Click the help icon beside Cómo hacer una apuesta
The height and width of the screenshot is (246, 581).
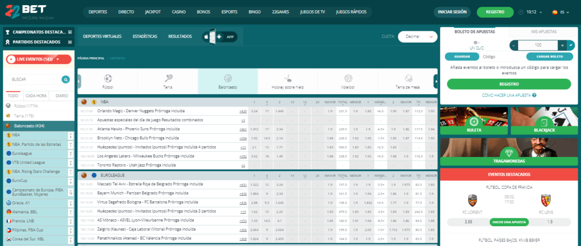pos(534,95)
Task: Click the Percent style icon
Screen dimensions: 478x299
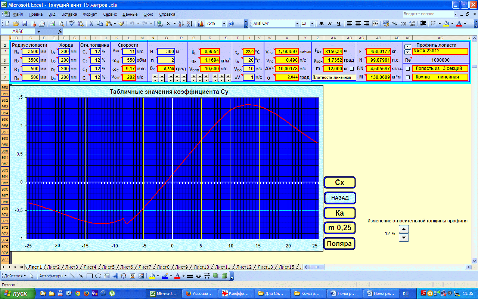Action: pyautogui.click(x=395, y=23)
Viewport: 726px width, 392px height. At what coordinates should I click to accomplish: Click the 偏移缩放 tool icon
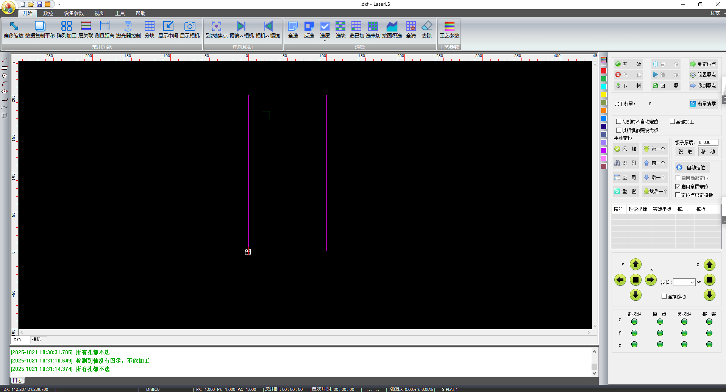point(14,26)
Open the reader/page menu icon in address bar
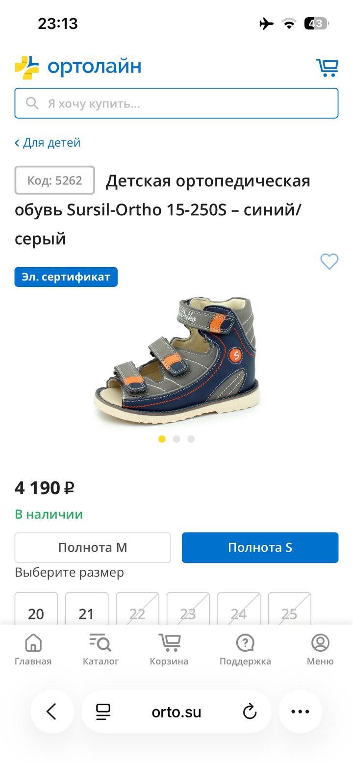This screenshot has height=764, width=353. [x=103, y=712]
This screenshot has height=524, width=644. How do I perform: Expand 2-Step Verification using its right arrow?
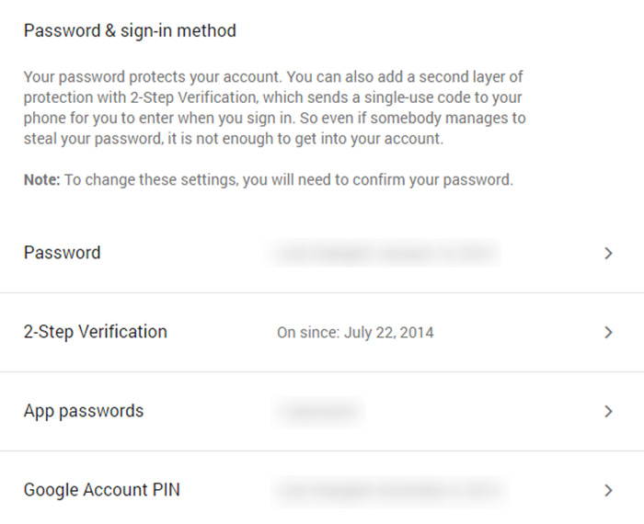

**WHAT YOU NEED TO DO**
Restate all entries exactly; pictures stay out.

**YOUR SOLUTION**
Click the help icon beside Cómo hacer una apuesta
The height and width of the screenshot is (246, 581).
pos(534,95)
Task: Click the Percent style icon
Screen dimensions: 478x299
Action: pyautogui.click(x=395, y=23)
Viewport: 726px width, 392px height. At what coordinates should I click to accomplish: Click the 偏移缩放 tool icon
point(14,26)
Open the reader/page menu icon in address bar
This screenshot has height=764, width=353. [x=103, y=712]
This screenshot has height=524, width=644. How do I perform: Expand 2-Step Verification using its right arrow?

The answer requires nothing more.